What the task requires: In the post below on the NLRB email ruling, retype the stretch from "We are often" through "issued last month." with every word and punctuation mark unchanged.

Excerpted passage:
┄┄┄┄┄┄┄┄┄┄┄┄┄┄┄┄┄┄┄┄
Wednesday, April 8, 2015

NLRB Law Judge Affirms Employee Right to Use Employer Email


From the Workplace Report with Ancel Glink:  NLRB Law Judge Affirms Employee Right to Use Employer Email

We are often asked by our clients whether they can adopt and enforce a workplace policy prohibiting employees from using their government email for personal activities.  We've expressed concerns about a blanket prohibition on use of employer emails because such a policy could implicate certain employment protections, including protected concerted activities, particularly in light of past NLRB rulings and decisions, including one issued last month.

In this case, an NLRB administrative law judge struck down an employer rule that prohibited employees from using business email to “engage in activities on behalf of organizations.” The law judge said the prohibition was too broad and violated the National Labor Relations Act.  Purple Communications Inc. and Communication Workers of America, 2015 WL 1169344 (N.L.R.B. Mar. 16, 2015).  The employer had argued that allowing blanket use of emails by employees “on behalf of organizations” may introduce computer viruses to the system.  The administrative law judge rejected that argument, stating that the employer's concerns could be addressed by software programs and rules more specifically targeted to downloading external content.
┄┄┄┄┄┄┄┄┄┄┄┄┄┄┄┄┄┄┄┄
Records shown:

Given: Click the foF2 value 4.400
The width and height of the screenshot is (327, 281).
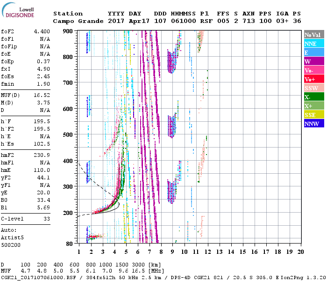Looking at the screenshot, I should [x=41, y=31].
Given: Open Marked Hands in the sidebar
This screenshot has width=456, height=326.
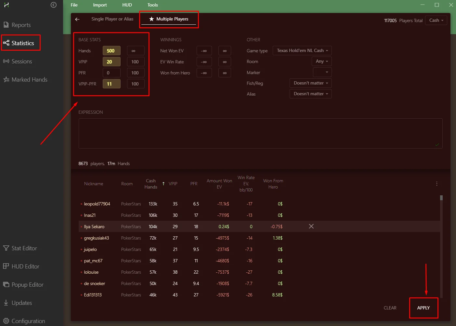Looking at the screenshot, I should (29, 80).
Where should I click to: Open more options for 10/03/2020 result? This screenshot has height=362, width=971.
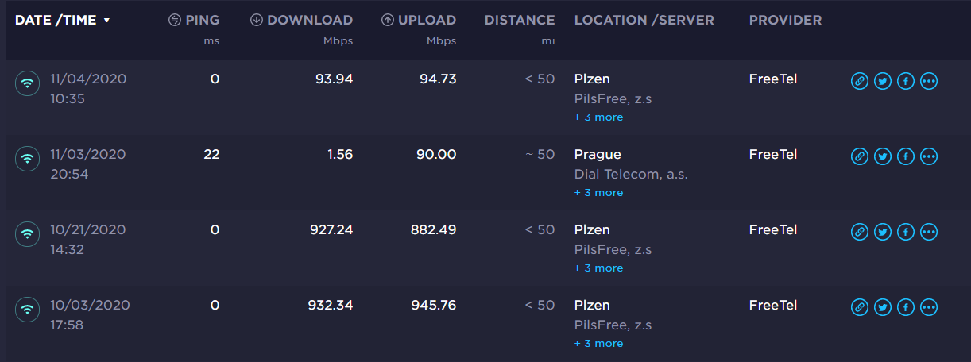coord(929,307)
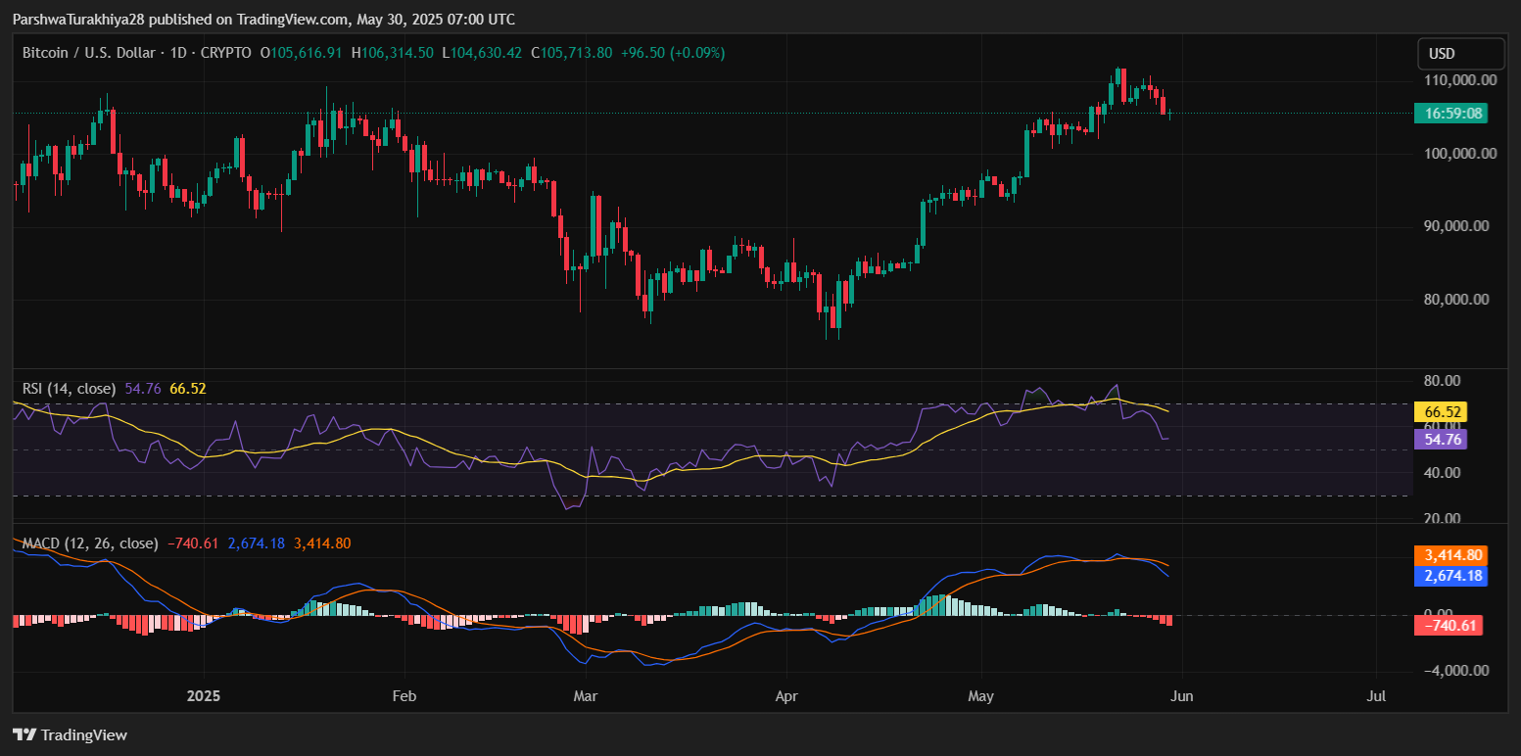Image resolution: width=1521 pixels, height=756 pixels.
Task: Click the RSI (14, close) indicator label
Action: tap(69, 389)
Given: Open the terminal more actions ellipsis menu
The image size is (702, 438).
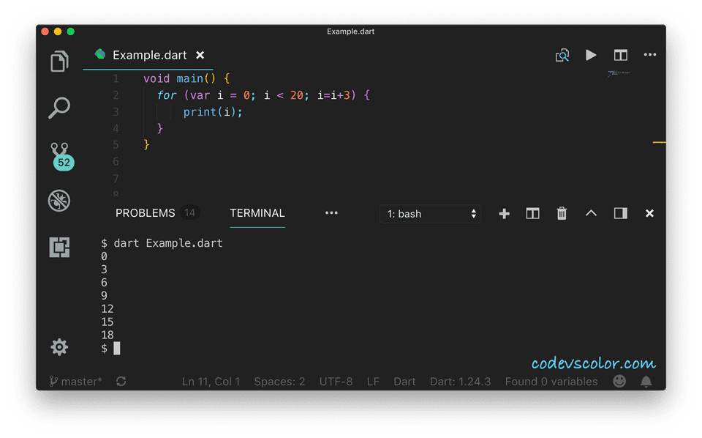Looking at the screenshot, I should point(331,213).
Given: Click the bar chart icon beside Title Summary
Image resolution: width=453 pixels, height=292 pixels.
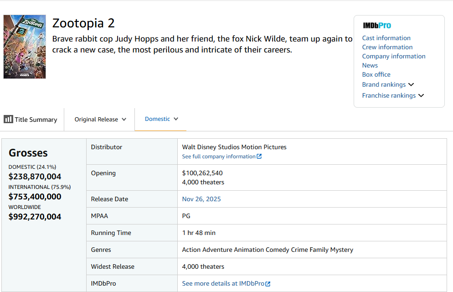Looking at the screenshot, I should click(8, 119).
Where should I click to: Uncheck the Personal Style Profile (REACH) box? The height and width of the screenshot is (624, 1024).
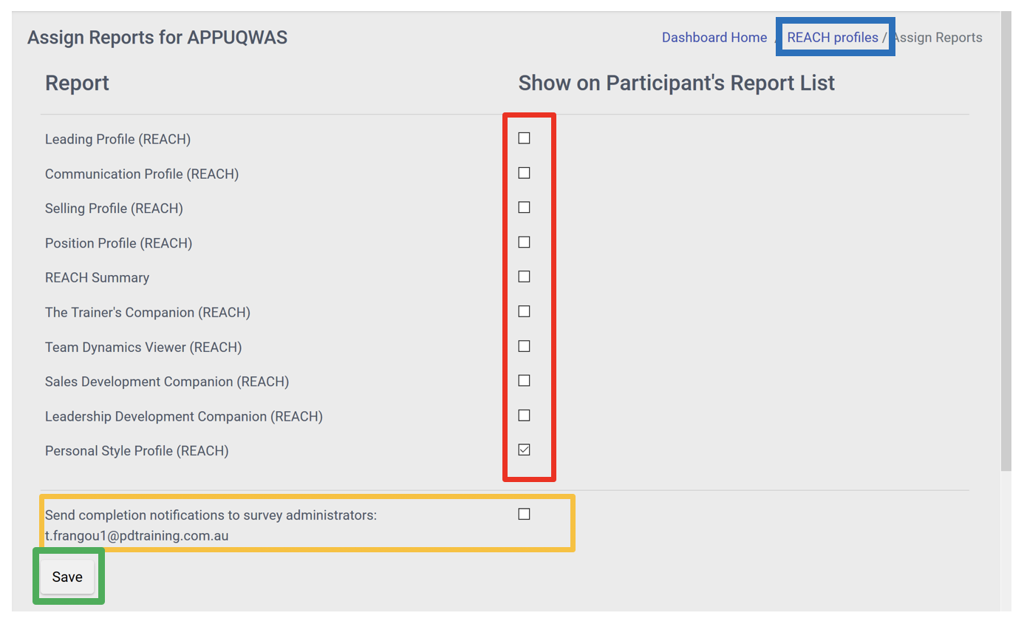[x=525, y=450]
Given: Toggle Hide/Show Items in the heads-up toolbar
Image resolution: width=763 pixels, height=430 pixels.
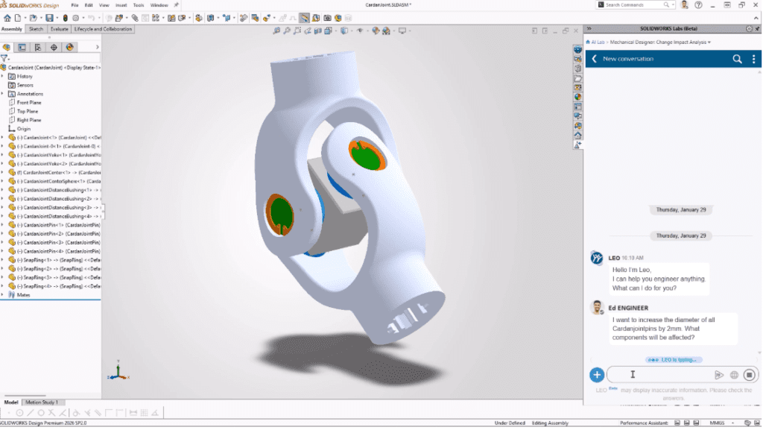Looking at the screenshot, I should [358, 32].
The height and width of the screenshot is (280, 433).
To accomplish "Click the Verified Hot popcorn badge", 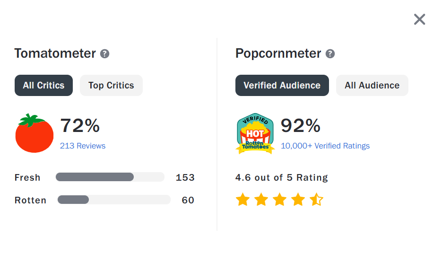I will point(255,133).
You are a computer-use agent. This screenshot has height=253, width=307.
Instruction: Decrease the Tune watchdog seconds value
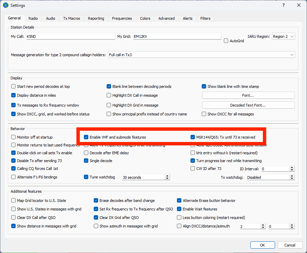pos(167,179)
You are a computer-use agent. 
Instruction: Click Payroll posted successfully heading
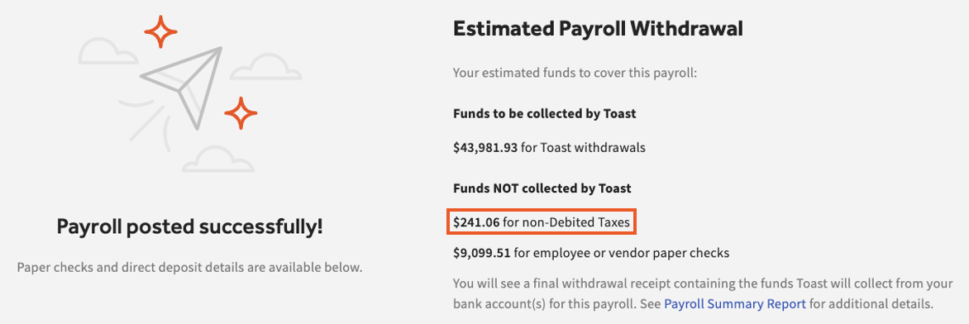[189, 227]
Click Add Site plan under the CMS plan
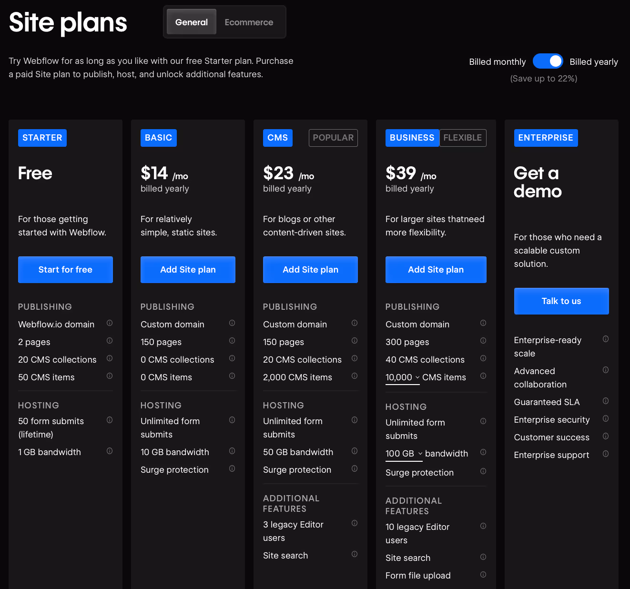 click(310, 269)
┄┄┄┄┄┄┄┄┄┄┄┄┄┄┄┄┄┄┄┄
Response:
We are often asked by our clients whether they can adopt and enforce a workplace policy prohibiting employees from using their government email for personal activities.  We've expressed concerns about a blanket prohibition on use of employer emails because such a policy could implicate certain employment protections, including protected concerted activities, particularly in light of past NLRB rulings and decisions, including one issued last month.